> **WHAT YOU NEED TO DO**: Please copy the following lines word for word, leaving out the pictures.

> **RECORDS FOR THE EXERCISE**:
——————

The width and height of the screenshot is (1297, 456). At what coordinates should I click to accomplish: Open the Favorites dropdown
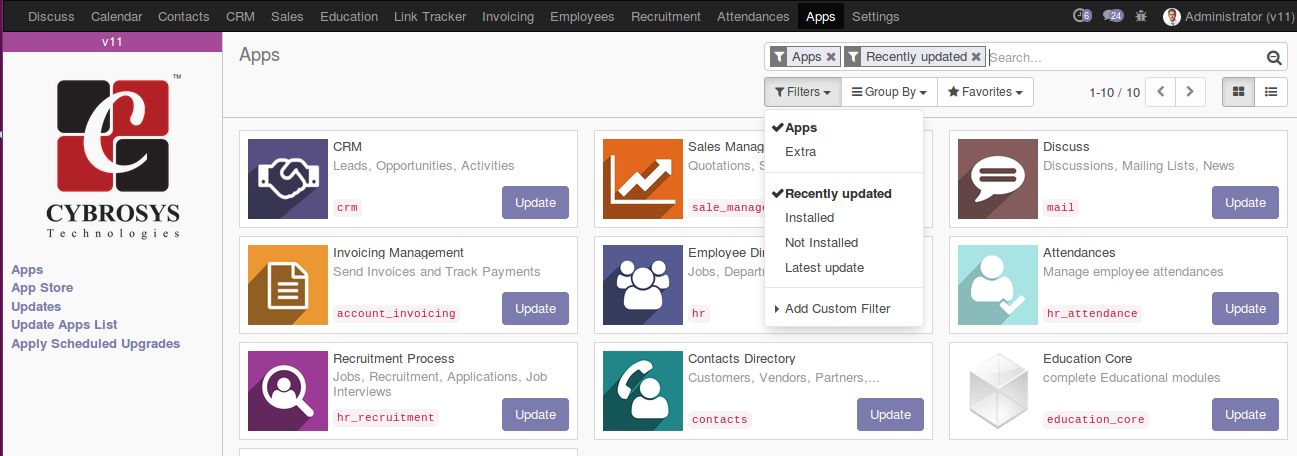pos(985,92)
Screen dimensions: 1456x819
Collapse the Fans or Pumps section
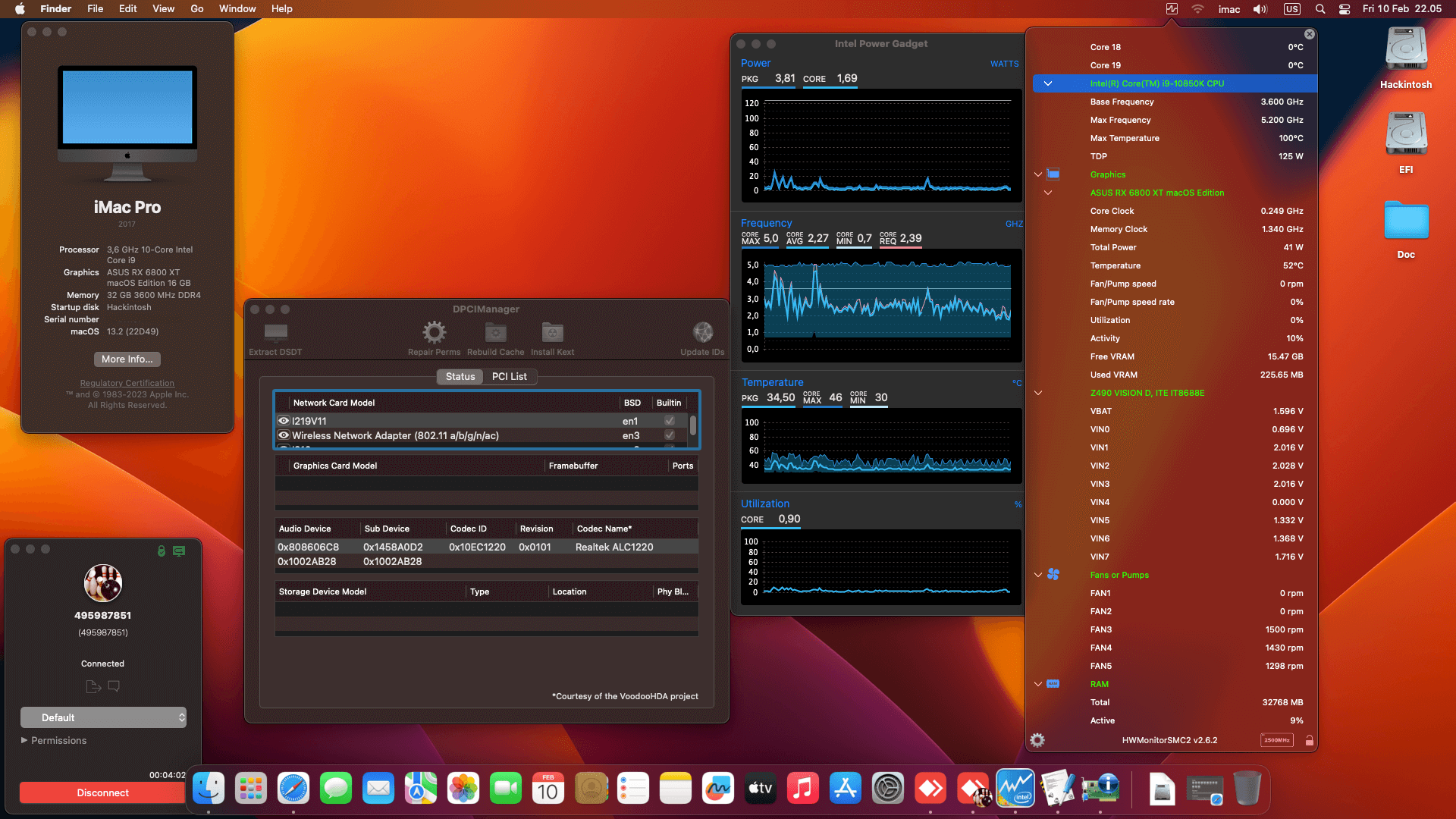[x=1037, y=575]
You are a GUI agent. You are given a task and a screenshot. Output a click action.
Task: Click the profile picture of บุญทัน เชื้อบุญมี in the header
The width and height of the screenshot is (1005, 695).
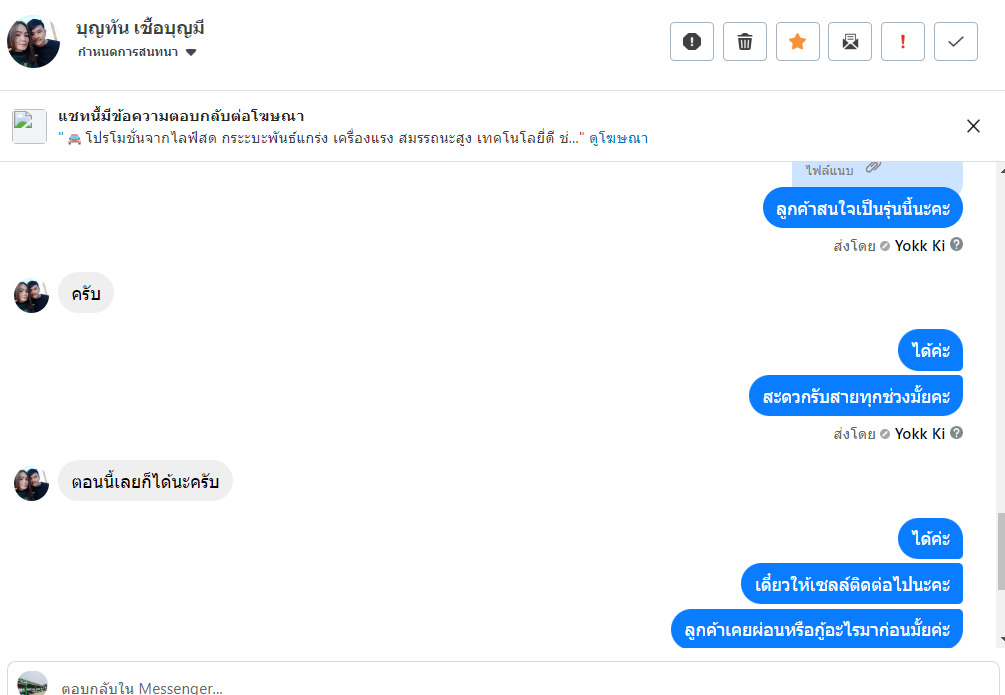(x=33, y=41)
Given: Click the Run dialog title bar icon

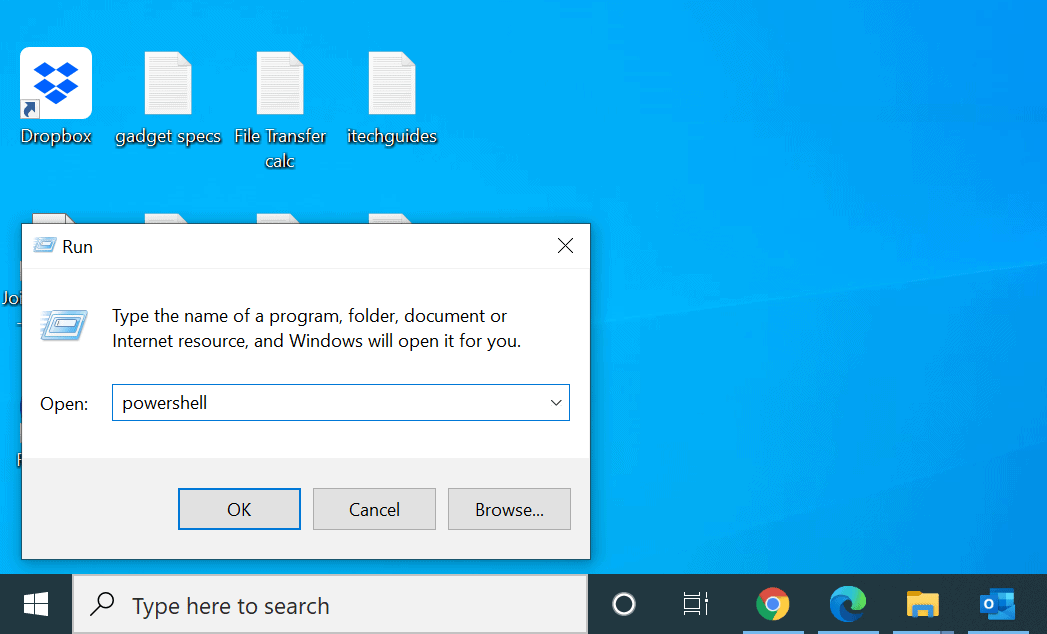Looking at the screenshot, I should pos(42,245).
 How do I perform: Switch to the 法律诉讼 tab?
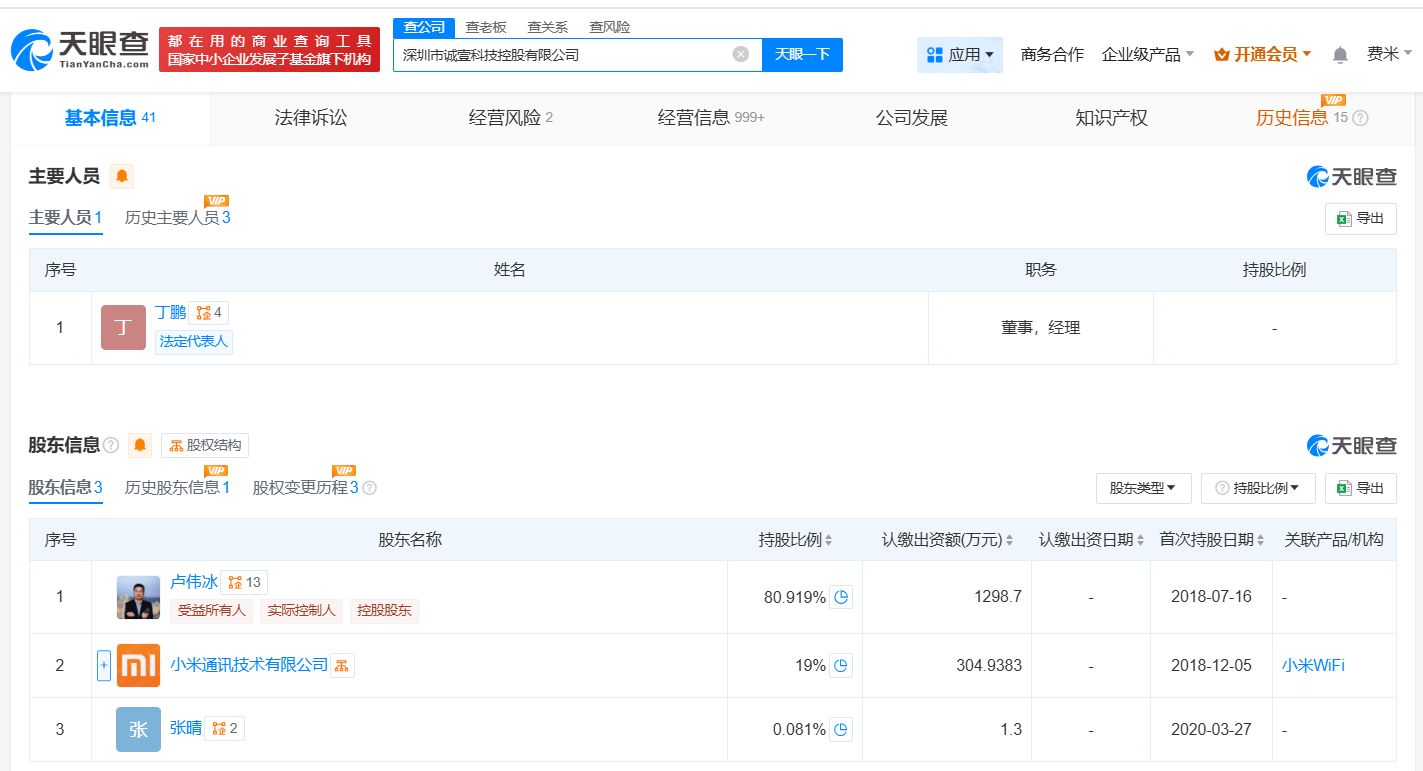coord(311,118)
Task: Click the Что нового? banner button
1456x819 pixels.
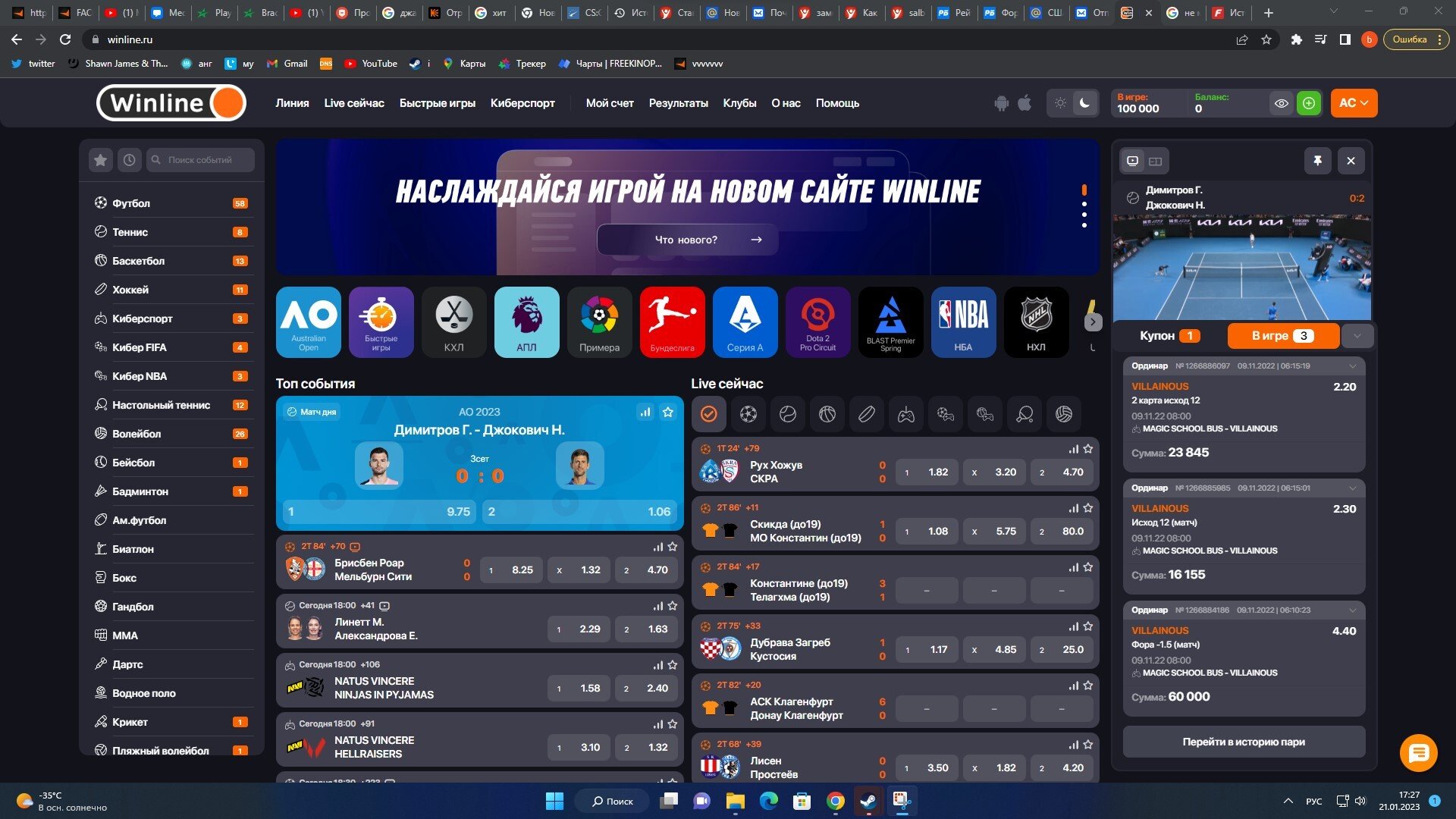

——————

> **THE SOLUTION**:
The width and height of the screenshot is (1297, 456). At what coordinates should I click to accomplish: Open the Favorites dropdown
pos(985,92)
Screen dimensions: 1456x819
Collapse the Fans or Pumps section
[x=1037, y=575]
You are a GUI agent. You are given a task and a screenshot. Output a click action.
Task: Click the profile picture of บุญทัน เชื้อบุญมี in the header
The width and height of the screenshot is (1005, 695).
(x=33, y=41)
Given: Click the Run dialog title bar icon

Looking at the screenshot, I should pos(42,245).
 How do I perform: Switch to the 法律诉讼 tab?
coord(311,118)
Task: Click the Что нового? banner button
1456x819 pixels.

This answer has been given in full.